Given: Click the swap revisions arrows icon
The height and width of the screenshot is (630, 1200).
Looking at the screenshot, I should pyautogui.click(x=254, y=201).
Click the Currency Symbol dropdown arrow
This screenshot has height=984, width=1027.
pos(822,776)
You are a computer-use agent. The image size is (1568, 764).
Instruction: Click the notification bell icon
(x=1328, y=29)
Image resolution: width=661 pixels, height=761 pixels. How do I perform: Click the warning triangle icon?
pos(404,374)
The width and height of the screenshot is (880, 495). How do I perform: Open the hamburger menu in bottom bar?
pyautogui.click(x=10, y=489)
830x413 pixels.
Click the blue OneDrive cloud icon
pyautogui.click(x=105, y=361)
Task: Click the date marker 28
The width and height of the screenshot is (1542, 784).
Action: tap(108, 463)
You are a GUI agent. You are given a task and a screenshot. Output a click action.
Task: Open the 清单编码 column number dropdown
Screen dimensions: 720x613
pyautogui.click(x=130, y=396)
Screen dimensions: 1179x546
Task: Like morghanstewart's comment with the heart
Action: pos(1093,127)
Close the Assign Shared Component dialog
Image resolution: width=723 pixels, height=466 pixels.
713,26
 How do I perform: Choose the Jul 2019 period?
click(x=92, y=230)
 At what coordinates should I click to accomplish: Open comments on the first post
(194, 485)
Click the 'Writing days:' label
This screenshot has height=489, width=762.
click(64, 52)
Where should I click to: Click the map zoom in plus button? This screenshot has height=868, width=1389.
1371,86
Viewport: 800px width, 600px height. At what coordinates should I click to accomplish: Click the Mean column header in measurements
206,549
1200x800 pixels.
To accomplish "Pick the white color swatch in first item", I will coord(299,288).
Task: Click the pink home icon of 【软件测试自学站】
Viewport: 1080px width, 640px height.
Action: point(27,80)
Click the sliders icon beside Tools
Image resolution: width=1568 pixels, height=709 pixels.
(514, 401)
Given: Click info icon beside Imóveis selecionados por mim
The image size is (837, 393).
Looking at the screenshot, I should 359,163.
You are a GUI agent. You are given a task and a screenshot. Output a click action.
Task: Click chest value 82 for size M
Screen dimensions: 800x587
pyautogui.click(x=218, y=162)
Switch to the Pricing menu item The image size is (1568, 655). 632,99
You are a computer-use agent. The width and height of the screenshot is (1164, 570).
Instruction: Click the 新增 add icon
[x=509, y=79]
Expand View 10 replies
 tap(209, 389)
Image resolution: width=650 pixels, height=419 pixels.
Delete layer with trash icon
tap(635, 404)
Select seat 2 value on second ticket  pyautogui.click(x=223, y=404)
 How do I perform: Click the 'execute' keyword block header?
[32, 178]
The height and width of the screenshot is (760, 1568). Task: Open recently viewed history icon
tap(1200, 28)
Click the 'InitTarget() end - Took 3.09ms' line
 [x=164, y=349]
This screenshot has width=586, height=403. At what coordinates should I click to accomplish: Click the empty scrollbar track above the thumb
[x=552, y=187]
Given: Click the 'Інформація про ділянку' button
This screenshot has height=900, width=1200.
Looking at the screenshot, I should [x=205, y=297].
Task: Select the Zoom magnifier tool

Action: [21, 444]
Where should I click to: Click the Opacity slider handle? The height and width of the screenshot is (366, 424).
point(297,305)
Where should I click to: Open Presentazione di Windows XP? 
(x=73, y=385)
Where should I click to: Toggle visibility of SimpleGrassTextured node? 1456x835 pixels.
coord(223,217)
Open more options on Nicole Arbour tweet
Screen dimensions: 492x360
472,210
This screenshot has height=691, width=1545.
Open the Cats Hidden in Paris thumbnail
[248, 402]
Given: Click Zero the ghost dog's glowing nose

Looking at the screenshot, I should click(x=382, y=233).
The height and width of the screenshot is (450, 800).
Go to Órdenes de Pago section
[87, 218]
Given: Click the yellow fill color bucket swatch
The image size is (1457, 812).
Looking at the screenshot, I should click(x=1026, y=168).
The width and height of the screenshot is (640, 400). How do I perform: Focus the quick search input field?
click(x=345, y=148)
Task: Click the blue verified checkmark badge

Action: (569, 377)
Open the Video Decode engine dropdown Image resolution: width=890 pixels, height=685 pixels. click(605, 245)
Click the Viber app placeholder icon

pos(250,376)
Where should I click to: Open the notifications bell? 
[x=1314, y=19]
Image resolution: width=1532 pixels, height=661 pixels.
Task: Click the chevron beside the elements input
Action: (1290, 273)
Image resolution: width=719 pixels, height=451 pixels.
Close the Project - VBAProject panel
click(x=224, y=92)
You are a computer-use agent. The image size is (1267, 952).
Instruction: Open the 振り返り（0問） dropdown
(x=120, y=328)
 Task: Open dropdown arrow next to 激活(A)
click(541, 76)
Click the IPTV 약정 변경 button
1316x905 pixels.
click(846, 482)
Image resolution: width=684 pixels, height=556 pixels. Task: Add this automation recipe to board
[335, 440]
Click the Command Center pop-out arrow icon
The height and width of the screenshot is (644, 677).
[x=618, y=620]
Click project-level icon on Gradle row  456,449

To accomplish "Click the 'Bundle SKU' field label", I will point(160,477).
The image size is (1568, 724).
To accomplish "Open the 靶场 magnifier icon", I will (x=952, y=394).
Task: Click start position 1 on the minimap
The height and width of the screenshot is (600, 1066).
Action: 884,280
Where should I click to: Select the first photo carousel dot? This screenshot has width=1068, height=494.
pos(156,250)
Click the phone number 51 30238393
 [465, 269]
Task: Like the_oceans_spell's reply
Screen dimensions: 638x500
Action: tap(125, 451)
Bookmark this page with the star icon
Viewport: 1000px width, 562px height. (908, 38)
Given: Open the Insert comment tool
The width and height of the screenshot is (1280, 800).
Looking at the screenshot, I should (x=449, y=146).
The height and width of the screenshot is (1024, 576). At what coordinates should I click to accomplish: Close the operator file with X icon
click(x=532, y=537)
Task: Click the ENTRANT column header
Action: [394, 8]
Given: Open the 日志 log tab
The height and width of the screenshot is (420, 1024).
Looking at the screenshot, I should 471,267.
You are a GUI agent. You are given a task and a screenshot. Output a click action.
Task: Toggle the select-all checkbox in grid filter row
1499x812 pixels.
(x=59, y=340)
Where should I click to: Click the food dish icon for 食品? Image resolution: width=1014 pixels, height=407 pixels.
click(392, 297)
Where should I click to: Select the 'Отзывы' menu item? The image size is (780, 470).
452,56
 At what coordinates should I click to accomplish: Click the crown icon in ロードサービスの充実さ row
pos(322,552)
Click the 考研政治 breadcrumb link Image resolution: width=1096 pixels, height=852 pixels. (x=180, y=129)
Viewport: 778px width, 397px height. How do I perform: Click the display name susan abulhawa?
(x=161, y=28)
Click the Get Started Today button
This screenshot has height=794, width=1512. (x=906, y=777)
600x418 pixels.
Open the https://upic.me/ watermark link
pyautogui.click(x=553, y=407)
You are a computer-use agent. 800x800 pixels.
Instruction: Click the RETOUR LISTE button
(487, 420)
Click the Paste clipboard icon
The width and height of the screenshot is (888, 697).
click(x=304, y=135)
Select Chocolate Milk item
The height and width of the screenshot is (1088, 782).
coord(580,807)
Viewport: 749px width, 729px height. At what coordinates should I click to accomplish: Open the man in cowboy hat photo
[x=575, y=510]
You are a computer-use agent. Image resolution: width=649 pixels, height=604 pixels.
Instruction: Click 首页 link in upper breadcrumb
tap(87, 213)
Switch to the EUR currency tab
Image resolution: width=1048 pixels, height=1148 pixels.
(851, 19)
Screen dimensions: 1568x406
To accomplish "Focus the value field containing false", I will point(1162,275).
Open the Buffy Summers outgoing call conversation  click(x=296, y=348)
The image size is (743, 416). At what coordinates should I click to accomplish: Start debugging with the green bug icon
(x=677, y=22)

TASK PROMPT: Output each line of the material above. Nothing should differ from the original.

SOLUTION:
Given: Click the swap revisions arrows icon
The height and width of the screenshot is (630, 1200).
Looking at the screenshot, I should pyautogui.click(x=254, y=201).
Click the Currency Symbol dropdown arrow
This screenshot has height=984, width=1027.
pos(822,776)
You are a computer-use agent. The image size is (1568, 764).
Instruction: Click the notification bell icon
(x=1328, y=29)
Image resolution: width=661 pixels, height=761 pixels. How do I perform: Click the warning triangle icon?
pos(404,374)
The width and height of the screenshot is (880, 495). How do I perform: Open the hamburger menu in bottom bar?
pyautogui.click(x=10, y=489)
830x413 pixels.
Click the blue OneDrive cloud icon
pyautogui.click(x=105, y=361)
Task: Click the date marker 28
The width and height of the screenshot is (1542, 784).
Action: tap(108, 463)
You are a GUI agent. You are given a task and a screenshot. Output a click action.
Task: Open the 清单编码 column number dropdown
Screen dimensions: 720x613
pyautogui.click(x=130, y=396)
Screen dimensions: 1179x546
Task: Like morghanstewart's comment with the heart
Action: pos(1093,127)
Close the Assign Shared Component dialog
Image resolution: width=723 pixels, height=466 pixels.
713,26
 How do I perform: Choose the Jul 2019 period?
click(x=92, y=230)
 At what coordinates should I click to accomplish: Open comments on the first post
(194, 485)
Click the 'Writing days:' label
This screenshot has height=489, width=762.
click(64, 52)
Where should I click to: Click the map zoom in plus button? This screenshot has height=868, width=1389.
1371,86
Viewport: 800px width, 600px height. At what coordinates should I click to accomplish: Click the Mean column header in measurements
206,549
1200x800 pixels.
To accomplish "Pick the white color swatch in first item", I will coord(299,288).
Task: Click the pink home icon of 【软件测试自学站】
Viewport: 1080px width, 640px height.
Action: point(27,80)
Click the sliders icon beside Tools
Image resolution: width=1568 pixels, height=709 pixels.
(514, 401)
Given: Click info icon beside Imóveis selecionados por mim
The image size is (837, 393).
Looking at the screenshot, I should 359,163.
You are a GUI agent. You are given a task and a screenshot. Output a click action.
Task: Click chest value 82 for size M
Screen dimensions: 800x587
pyautogui.click(x=218, y=162)
Switch to the Pricing menu item The image size is (1568, 655). 632,99
You are a computer-use agent. The width and height of the screenshot is (1164, 570).
Instruction: Click the 新增 add icon
[x=509, y=79]
Expand View 10 replies
 tap(209, 389)
Image resolution: width=650 pixels, height=419 pixels.
Delete layer with trash icon
tap(635, 404)
Select seat 2 value on second ticket  pyautogui.click(x=223, y=404)
 How do I perform: Click the 'execute' keyword block header?
[32, 178]
The height and width of the screenshot is (760, 1568). Task: Open recently viewed history icon
tap(1200, 28)
Click the 'InitTarget() end - Took 3.09ms' line
 [x=164, y=349]
This screenshot has width=586, height=403. At what coordinates should I click to accomplish: Click the empty scrollbar track above the thumb
[x=552, y=187]
Given: Click the 'Інформація про ділянку' button
This screenshot has height=900, width=1200.
Looking at the screenshot, I should [x=205, y=297].
Task: Select the Zoom magnifier tool

Action: [21, 444]
Where should I click to: Click the Opacity slider handle? The height and width of the screenshot is (366, 424).
point(297,305)
Where should I click to: Open Presentazione di Windows XP? 
(x=73, y=385)
Where should I click to: Toggle visibility of SimpleGrassTextured node? 1456x835 pixels.
coord(223,217)
Open more options on Nicole Arbour tweet
Screen dimensions: 492x360
472,210
This screenshot has height=691, width=1545.
Open the Cats Hidden in Paris thumbnail
[248, 402]
Given: Click Zero the ghost dog's glowing nose

Looking at the screenshot, I should click(x=382, y=233).
The height and width of the screenshot is (450, 800).
Go to Órdenes de Pago section
[87, 218]
Given: Click the yellow fill color bucket swatch
The image size is (1457, 812).
Looking at the screenshot, I should click(x=1026, y=168).
The width and height of the screenshot is (640, 400). How do I perform: Focus the quick search input field?
click(x=345, y=148)
Task: Click the blue verified checkmark badge

Action: (569, 377)
Open the Video Decode engine dropdown Image resolution: width=890 pixels, height=685 pixels. click(605, 245)
Click the Viber app placeholder icon

pos(250,376)
Where should I click to: Open the notifications bell? 
[x=1314, y=19]
Image resolution: width=1532 pixels, height=661 pixels.
Task: Click the chevron beside the elements input
Action: (1290, 273)
Image resolution: width=719 pixels, height=451 pixels.
Close the Project - VBAProject panel
click(x=224, y=92)
You are a computer-use agent. The image size is (1267, 952).
Instruction: Open the 振り返り（0問） dropdown
(x=120, y=328)
 Task: Open dropdown arrow next to 激活(A)
click(541, 76)
Click the IPTV 약정 변경 button
1316x905 pixels.
click(846, 482)
Image resolution: width=684 pixels, height=556 pixels. Task: Add this automation recipe to board
[335, 440]
Click the Command Center pop-out arrow icon
The height and width of the screenshot is (644, 677).
[x=618, y=620]
Click project-level icon on Gradle row  456,449

To accomplish "Click the 'Bundle SKU' field label", I will point(160,477).
The image size is (1568, 724).
To accomplish "Open the 靶场 magnifier icon", I will (x=952, y=394).
Task: Click start position 1 on the minimap
The height and width of the screenshot is (600, 1066).
Action: 884,280
Where should I click to: Select the first photo carousel dot? This screenshot has width=1068, height=494.
pos(156,250)
Click the phone number 51 30238393
 [465, 269]
Task: Like the_oceans_spell's reply
Screen dimensions: 638x500
Action: tap(125, 451)
Bookmark this page with the star icon
Viewport: 1000px width, 562px height. (908, 38)
Given: Open the Insert comment tool
The width and height of the screenshot is (1280, 800).
Looking at the screenshot, I should (x=449, y=146).
The height and width of the screenshot is (1024, 576). At what coordinates should I click to accomplish: Close the operator file with X icon
click(x=532, y=537)
Task: Click the ENTRANT column header
Action: [394, 8]
Given: Open the 日志 log tab
The height and width of the screenshot is (420, 1024).
Looking at the screenshot, I should 471,267.
You are a GUI agent. You are given a task and a screenshot. Output a click action.
Task: Toggle the select-all checkbox in grid filter row
1499x812 pixels.
(x=59, y=340)
Where should I click to: Click the food dish icon for 食品? Image resolution: width=1014 pixels, height=407 pixels.
click(392, 297)
Where should I click to: Select the 'Отзывы' menu item? The image size is (780, 470).
452,56
 At what coordinates should I click to accomplish: Click the crown icon in ロードサービスの充実さ row
pos(322,552)
Click the 考研政治 breadcrumb link Image resolution: width=1096 pixels, height=852 pixels. (x=180, y=129)
Viewport: 778px width, 397px height. How do I perform: Click the display name susan abulhawa?
(x=161, y=28)
Click the Get Started Today button
This screenshot has height=794, width=1512. (x=906, y=777)
600x418 pixels.
Open the https://upic.me/ watermark link
pyautogui.click(x=553, y=407)
You are a computer-use agent. 800x800 pixels.
Instruction: Click the RETOUR LISTE button
(487, 420)
Click the Paste clipboard icon
The width and height of the screenshot is (888, 697).
click(x=304, y=135)
Select Chocolate Milk item
The height and width of the screenshot is (1088, 782).
coord(580,807)
Viewport: 749px width, 729px height. At what coordinates should I click to accomplish: Open the man in cowboy hat photo
[x=575, y=510]
You are a computer-use agent. Image resolution: width=649 pixels, height=604 pixels.
Instruction: Click 首页 link in upper breadcrumb
tap(87, 213)
Switch to the EUR currency tab
Image resolution: width=1048 pixels, height=1148 pixels.
(851, 19)
Screen dimensions: 1568x406
To accomplish "Focus the value field containing false", I will point(1162,275).
Open the Buffy Summers outgoing call conversation  click(x=296, y=348)
The image size is (743, 416). At what coordinates should I click to accomplish: Start debugging with the green bug icon
(x=677, y=22)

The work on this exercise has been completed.